**What this task involves**: Using the material that follows, output exactly the lines from the one containing "You are a computer-use" through the one containing "Instruction: Click the", with both ends kept.

**Data shown**:
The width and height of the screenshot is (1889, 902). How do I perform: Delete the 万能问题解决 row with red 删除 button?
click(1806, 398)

...

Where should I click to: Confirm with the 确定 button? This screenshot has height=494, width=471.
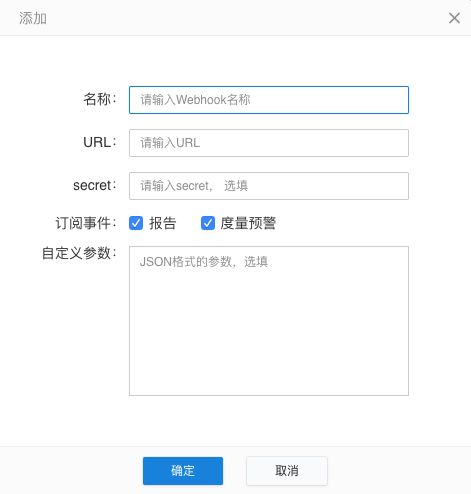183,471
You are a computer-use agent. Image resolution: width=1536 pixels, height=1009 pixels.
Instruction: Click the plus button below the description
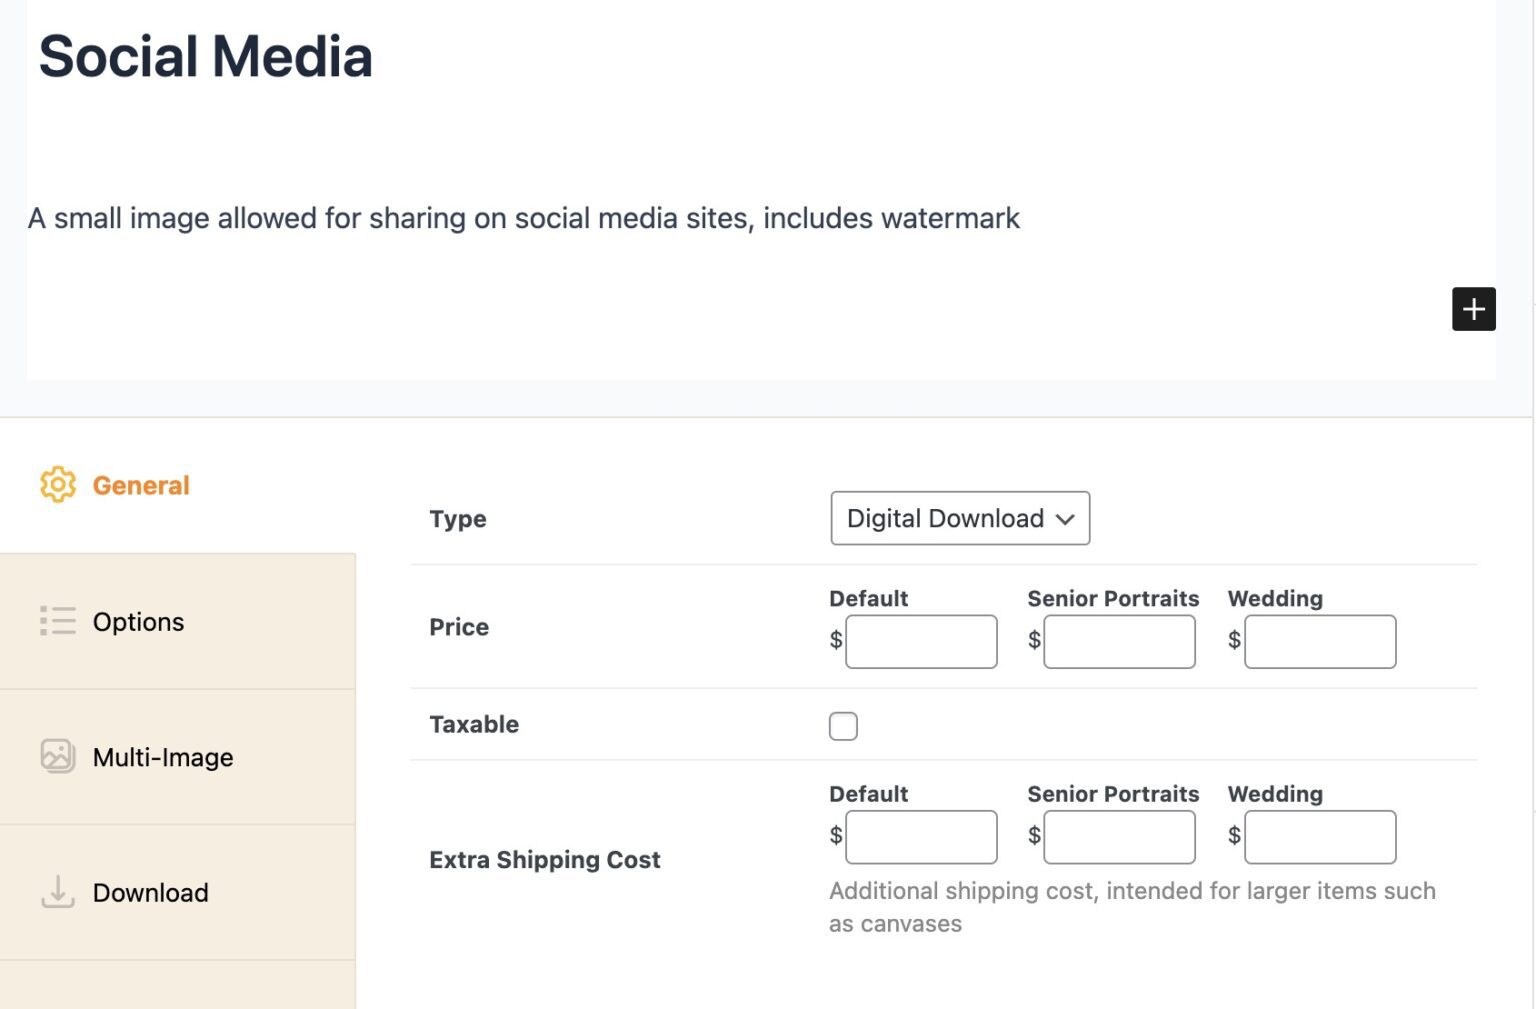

**Problem solution**:
You are a computer-use agent. Image resolution: width=1536 pixels, height=1009 pixels.
Instruction: Click the plus button below the description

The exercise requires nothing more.